2. Configure Set LiveKit and Gradium credentials in .env
3. AgentSession Declare STT, LLM, and TTS models in agent.py
4. Parameters Configure VAD, interruptions, and preemptive generation
5. Agent class Define instructions and function tools
6. Test console for terminal, dev for LiveKit Cloud
7. Deploy lk cloud deploy with GRADIUM_API_KEY set as a secret

Frequently Asked Questions

What does `pip install "livekit-agents[gradium]~=1.3"` install?
It installs the LiveKit agents framework with the Gradium plugin, giving you both Gradium STT and TTS as ready-to-use components.
What is the AgentSession?
The AgentSession is the component that handles the entire real-time loop for the voice agent. You declare which STT, LLM, and TTS models to use, and it manages audio transcription, LLM responses, and speech generation automatically.
What is semantic VAD and why does it matter?
Gradium's built-in semantic VAD understands when a speaker has finished a turn, rather than simply detecting silence. This removes the awkward pauses that are common in voice bots.
What does preemptive_generation do?
It makes the LLM start generating a response before the user has finished their sentence, reducing perceived latency in conversation.
How do I add tools to my agent?
Define async Python functions decorated with @function_tool inside your Agent class. The agent will call them automatically during conversation when relevant.

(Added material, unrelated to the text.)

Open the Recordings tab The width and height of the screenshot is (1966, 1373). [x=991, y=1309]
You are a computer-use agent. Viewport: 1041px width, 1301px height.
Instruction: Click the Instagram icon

How do I customize the TTS voice or behavior?
Pass a voice_id or a json_config to gradium.TTS() to control the voice or adjust how the model handles structured tokens like dates or emails.
How do I deploy the agent to production?
Use `lk cloud deploy` from the project root. Make sure GRADIUM_API_KEY is added as a secret in your LiveKit Cloud settings before deploying.
Does the agent work if GRADIUM_API_KEY is missing in production?
No. Without the API key set as a secret in LiveKit settings, the agent will not be able to process speech or generate audio.